Directive A
How many lines of the records contain the string "This"? Case counts; reply with the number only.

Source
* Begin *

-Re: full table scan
Himanshu Vashishtha 2011-06-06, 19:41
How big is each row? Are you using scanner cache? You just fetching all the
rows to the client, and?.
300k is not big (It seems you have 1'ish region, that could explain similar
timing). Add more data and mapreduce will pick up!
On Mon, Jun 6, 2011 at 8:59 AM, Christopher Tarnas <[EMAIL PROTECTED]> wrote:
> How many regions does your table have? If all of the data is still in one
> region then you will be rate limited by how fast that single region can be
> read. 3 nodes is also pretty small, the more nodes you have the better (at
> least 5 for dev and test and 10+ for production has been my experience).
> Also, with only 4 servers you probably only need one zookeeper node; you
> will not be putting it under any serious load and you already have a SPOF
> server1 (namenode, hbase master, etc).
> On Mon, Jun 6, 2011 at 3:48 AM, Andreas Reiter <[EMAIL PROTECTED]> wrote:
> > hello everybody
> > i'm trying to scan my hbase table for reporting purposes
> > the cluster has 4 servers:
> > - server1: namenode, secondary namenode, jobtracker, hbase master,
> > zookeeper1
> > - server2: datanode, tasktracker, hbase regionserver, zookeeper2
> > - server3: datanode, tasktracker, hbase regionserver, zookeeper3
> > - server4: datanode, tasktracker, hbase regionserver
> > everything seems to work properly
> > versions:
> > - hadoop-0.20.2-CDH3B4
> > - hbase-0.90.1-CDH3B4
> > - zookeeper-3.3.2-CDH3B4
> > at the moment our hbase table has 300000 entries
> > if i do a table scan over the hbase api (at the moment without a filter)
> > ResultScanner scanner = table.getScanner(...);
> > it takes about 60 seconds to process, which is actually okey, because all
> > records are processed be only one thread sequentially
> > BUT it takes approximately the same time, if i do a scan over Map&Reduce
> > job using TableInputFormat
> > i'm definitely doing something wrong, because the processing time is
> > up directly proportional to the number of rows.
> > in my understanding, the big advantage of hadoop/hbase is, that huge
> > numbers of entries can be processed in parallel and very fast
> > 300k entries are not much, we expecting this number to be added hourly to
> > our cluster, but the processing time is increasing, which is actually not
> > acceptable
> > any one an idea, what i'm doing wrong?
> > best regards
> > andre

* End *

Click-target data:
* Begin *

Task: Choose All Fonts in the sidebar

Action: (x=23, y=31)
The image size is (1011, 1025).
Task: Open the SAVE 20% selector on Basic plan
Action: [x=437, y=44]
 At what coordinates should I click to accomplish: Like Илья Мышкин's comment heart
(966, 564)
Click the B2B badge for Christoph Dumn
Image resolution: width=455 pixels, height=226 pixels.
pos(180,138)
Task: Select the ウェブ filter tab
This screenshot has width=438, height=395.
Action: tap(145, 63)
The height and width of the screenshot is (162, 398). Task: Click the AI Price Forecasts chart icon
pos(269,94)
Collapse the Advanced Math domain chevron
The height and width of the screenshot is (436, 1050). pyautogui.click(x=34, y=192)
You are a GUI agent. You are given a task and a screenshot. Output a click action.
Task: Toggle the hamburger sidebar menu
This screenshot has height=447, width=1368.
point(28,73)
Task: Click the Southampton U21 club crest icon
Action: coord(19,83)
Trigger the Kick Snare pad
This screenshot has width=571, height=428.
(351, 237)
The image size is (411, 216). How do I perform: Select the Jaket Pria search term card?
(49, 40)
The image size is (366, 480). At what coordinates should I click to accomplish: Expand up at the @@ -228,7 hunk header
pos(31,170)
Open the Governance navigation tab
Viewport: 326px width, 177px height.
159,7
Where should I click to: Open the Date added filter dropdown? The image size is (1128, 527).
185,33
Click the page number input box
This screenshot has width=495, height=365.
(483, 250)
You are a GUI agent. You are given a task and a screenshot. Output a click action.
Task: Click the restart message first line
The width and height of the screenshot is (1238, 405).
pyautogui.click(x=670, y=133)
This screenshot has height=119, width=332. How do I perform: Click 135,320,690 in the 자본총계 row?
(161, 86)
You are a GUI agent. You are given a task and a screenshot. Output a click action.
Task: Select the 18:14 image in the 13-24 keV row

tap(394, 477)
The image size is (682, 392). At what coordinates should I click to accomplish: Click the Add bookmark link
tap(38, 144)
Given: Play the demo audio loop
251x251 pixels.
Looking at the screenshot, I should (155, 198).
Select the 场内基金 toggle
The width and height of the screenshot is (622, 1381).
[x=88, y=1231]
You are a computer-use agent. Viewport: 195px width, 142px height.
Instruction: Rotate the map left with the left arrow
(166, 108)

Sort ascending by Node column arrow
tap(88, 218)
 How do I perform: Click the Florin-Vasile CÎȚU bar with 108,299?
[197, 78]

* End *

Directive B
According to the forum thread, about how long does the table scan over the HBase API take?

Full response A
5

Full response B
About 60 seconds.